She said she went to a Great Falls Wal-Mart store this weekend and the war was showing on the store's television sets.

Belcourt does her best to keep a brave face, because there is more at stake than her own emotions. "I have a younger daughter here. I don't want to let her see me cry."

Stein said that American Indians have been involved in U.S. wars on one side or another since the Revolutionary War, but that the modern phenomenon began in World War I.

"What's important about that is that as Indian people joining active service in World War I, they became the first citizens of the U.S." among their people, Stein said, noting that American Indians as a group were not granted citizenship until 1924.

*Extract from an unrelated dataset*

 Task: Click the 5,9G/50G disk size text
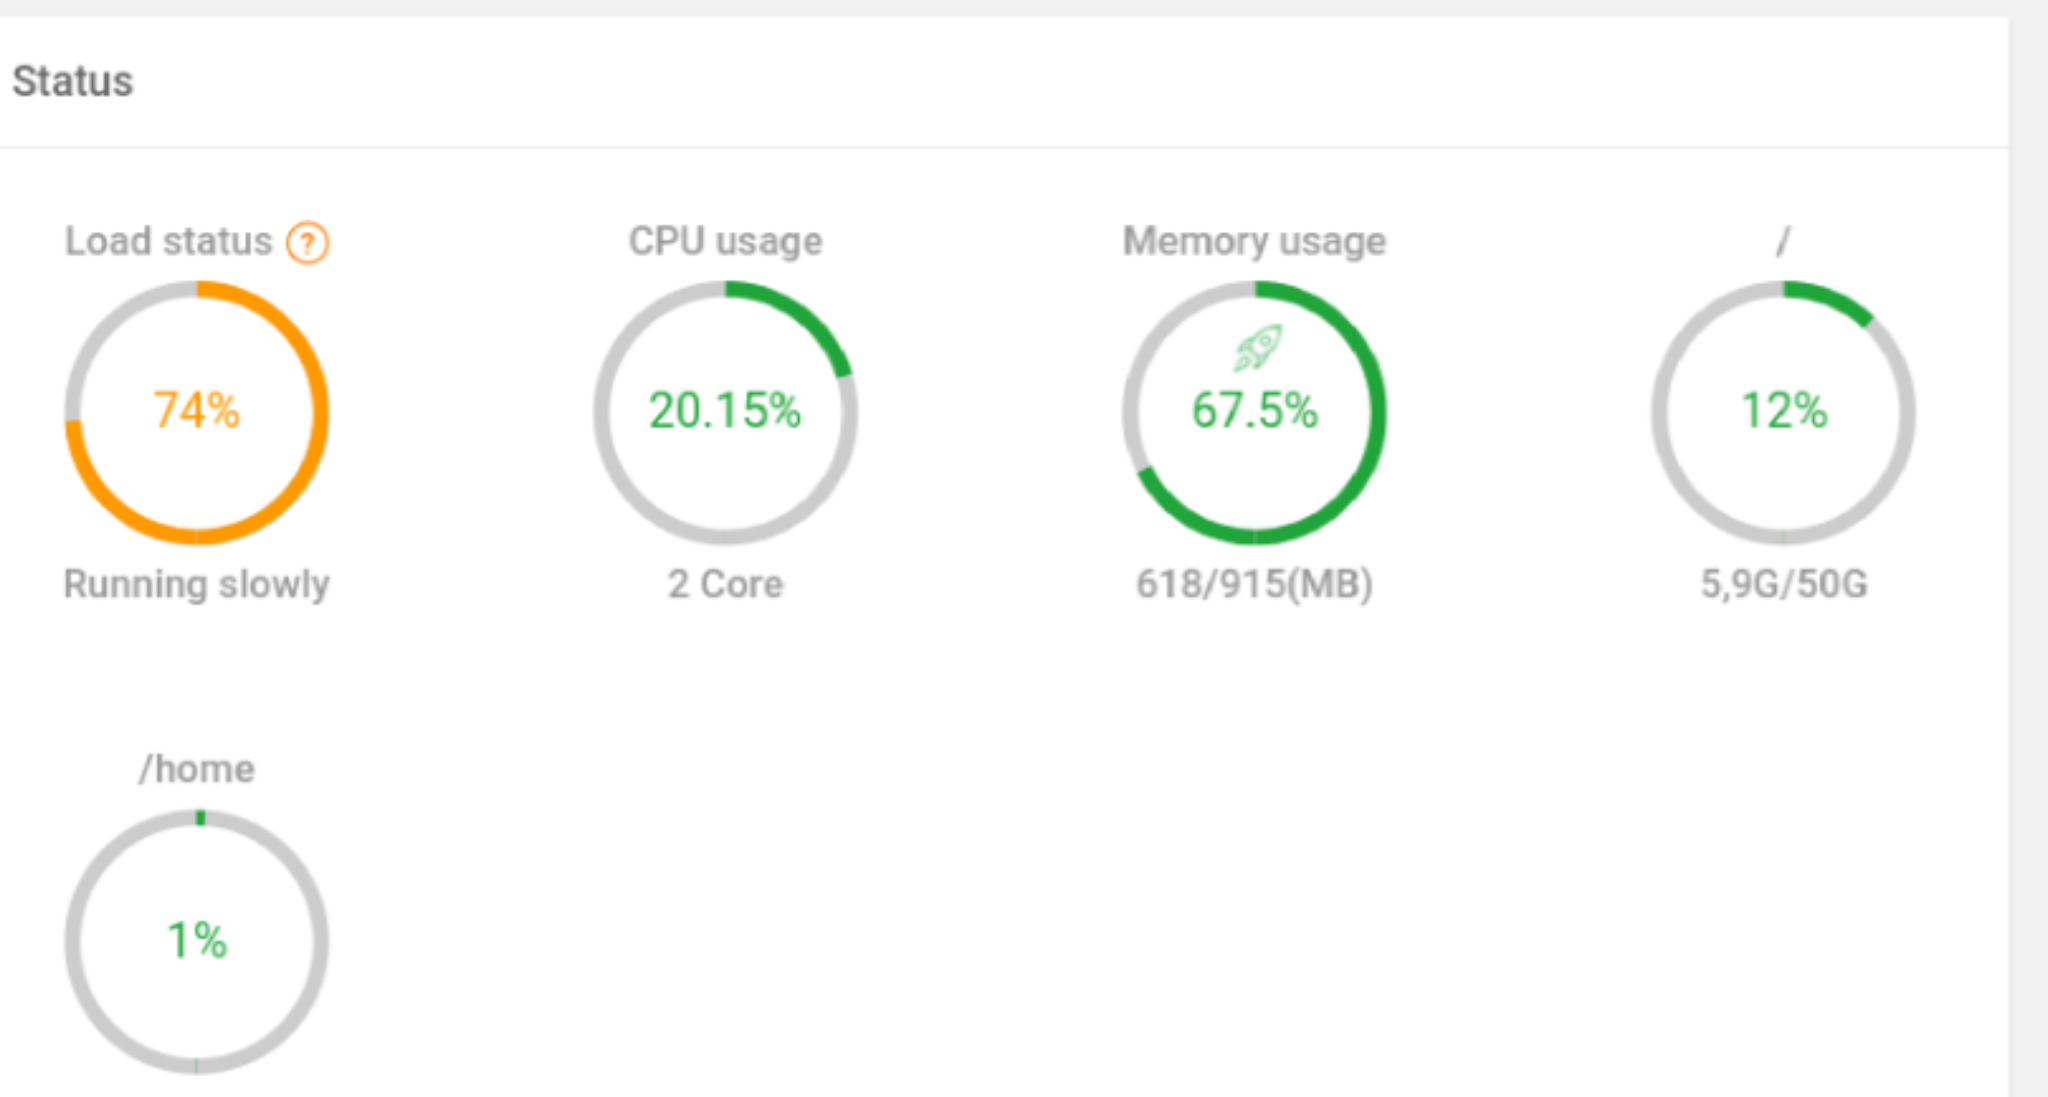click(x=1783, y=584)
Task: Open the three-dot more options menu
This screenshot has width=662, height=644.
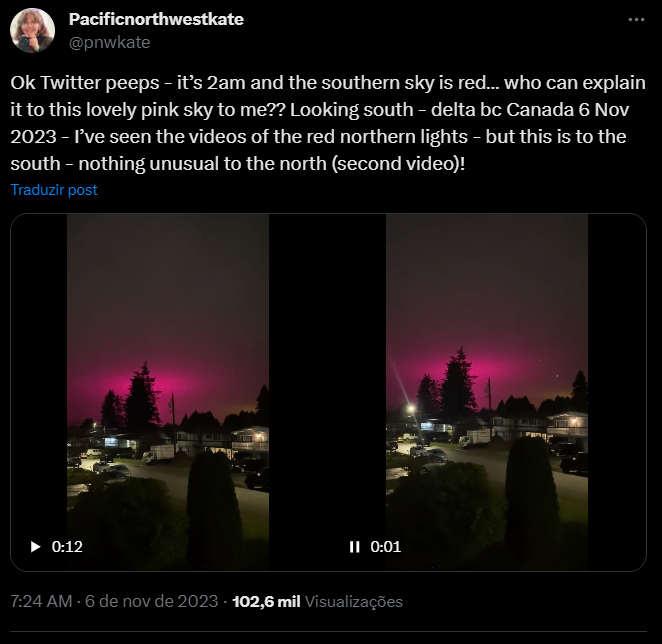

After World War I, he said, Indian participation rates increased, and they joined the military in great numbers in World War II, the Korean War and Vietnam.

And while some might see a curious irony in the fact that so many tribes that fought against the U.S. Army in the 19th century served it so devotedly in the 20th, Stein said the two may in fact be linked.

"It might even have some roots in the fact that the U.S. military was pretty much considered an honest enemy," Stein said. "It was pretty much straight up - it's not politics."

Whatever the historical reasons, today the military is as popular as ever among American Indians, Stein said.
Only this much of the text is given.